As InfoSec defends their organizations from attackers whose motivations run the gamut from quick financial gain to disgruntled employees and customers, it’s imperative for IT departments to take a comprehensive approach to securing their organizations.
Overcoming “not my job” syndrome
IT and InfoSec tend to think in terms of networks, endpoints and outside attacks, but they risk missing the big picture if they think of vulnerabilities and threats only in terms of wider internet threats. IT departments often consider the security of a physical building as a separate domain, but it is becoming increasingly difficult to delineate physical security from data security.
Technology professionals needs to get back to basics. While it’s important to focus on vulnerability mitigation, the Open Systems Interconnection (OSI) model begins with the physical layer. Security must be considered at every step, even when no networked communication is taking place.
This means not only making sure the cabling, power supply and other infrastructure are in place, but also addressing unlocked server rooms, loosely managed inventory and environmental hazards. It can be easy for IT professionals to dismiss physical security as another department’s purview, but only IT has the expertise necessary to identify and assess these sources of risk.

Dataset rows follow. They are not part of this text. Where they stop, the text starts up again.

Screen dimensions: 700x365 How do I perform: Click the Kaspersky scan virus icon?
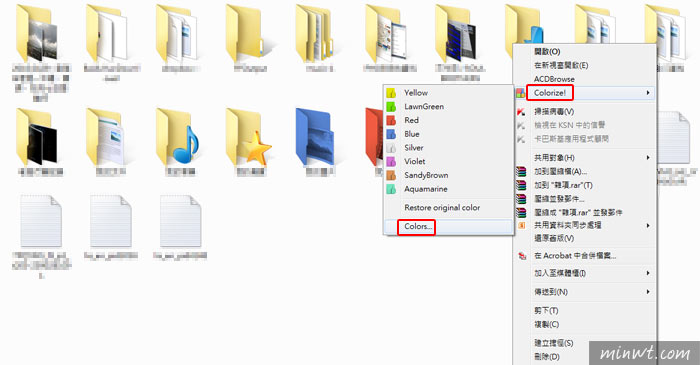521,112
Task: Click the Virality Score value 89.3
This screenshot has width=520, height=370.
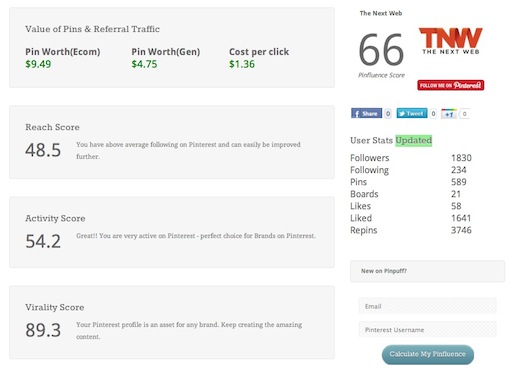Action: (43, 330)
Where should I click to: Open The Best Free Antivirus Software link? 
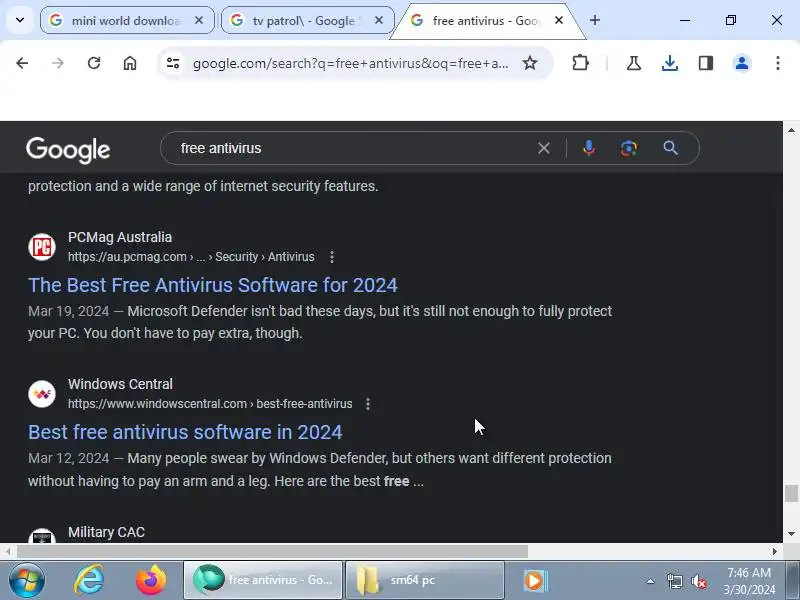point(213,285)
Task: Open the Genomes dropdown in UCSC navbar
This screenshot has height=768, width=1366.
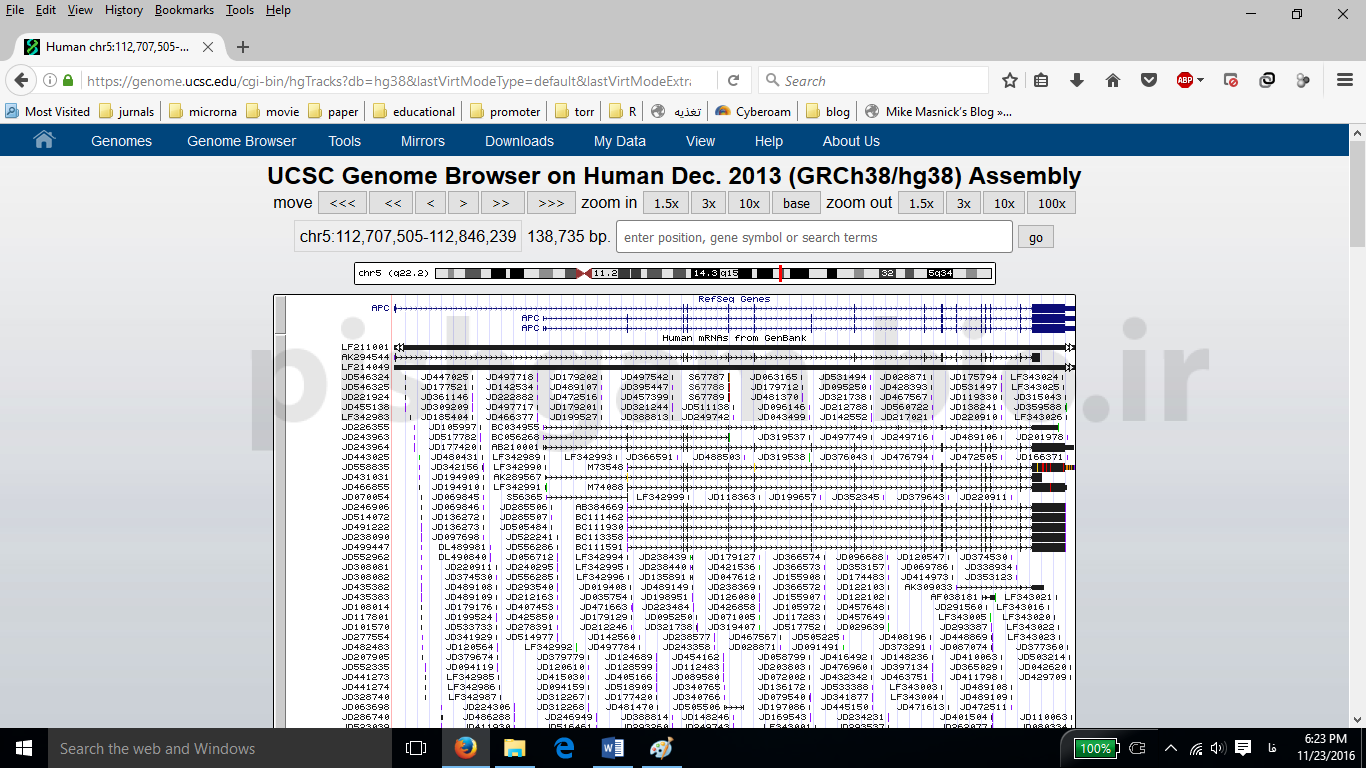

Merging physical and data security
The IT implications of poor physical security practices can be dire – as aptly demonstrated by the late 2014 attack on Sony. In fact, a statement attributed to one of the attackers in various news reports went as far as to claim, “Sony doesn't lock their doors, physically, so we worked with other staff with similar interests to get in.” Even barring the potential for internal sabotage, it can be extraordinarily difficult for organizations to re-secure their environment once a physical security breach occurs.
Thankfully, IT departments have a variety of tools at their disposal to address both physical and data security. Disk encryption, already widely used in the business world, can be extended to provide greater physical security through the use of a trusted platform module (TPM). Combined with trusted network configurations, IT departments can ensure that data is inaccessible to unauthorized parties, even if a workstation or server is physically compromised.
Additional measures, like keeping server room doors locked, creating and enforcing ID policies, or installing mantraps can dramatically reduce the consequences physical security threats pose. Other software-based approaches, like implementing a mobile device management (MDM) solution, enabling geolocation and disabling unnecessary physical ports on workstations can prevent many common attacks without creating an undue burden on end users. By taking simple steps to reduce physical security loopholes, IT professionals can narrow and better manage their vulnerabilities.
A holistic approach to security
Whether through phishing, impersonation, tailgating or more “traditional” network-based attacks, organizations and their data face a number of serious threats. IT professionals must take a more comprehensive view of their organization’s security landscape, accounting for all potential weaknesses, not just software vulnerabilities. It’s imperative to close off obvious avenues of attack by using security controls already in place – almost every organization has at least some policies around locking doors and verifying employee identities – but many businesses don’t see the importance of these procedures and enforcement tends to be lax.
Despite a rapidly evolving cybersecurity landscape, malicious actors possess only a limited number of physical entry points, and IT departments must ensure reasonable precautions are taken to deny unauthorized access. Organizations should establish multiple lines of physical defense (mirroring best practices for data security), placing several obstacles in the path of an intruder. By unifying both physical and data security, IT departments are better equipped to defend against the multi-front attacks that threaten organizations today.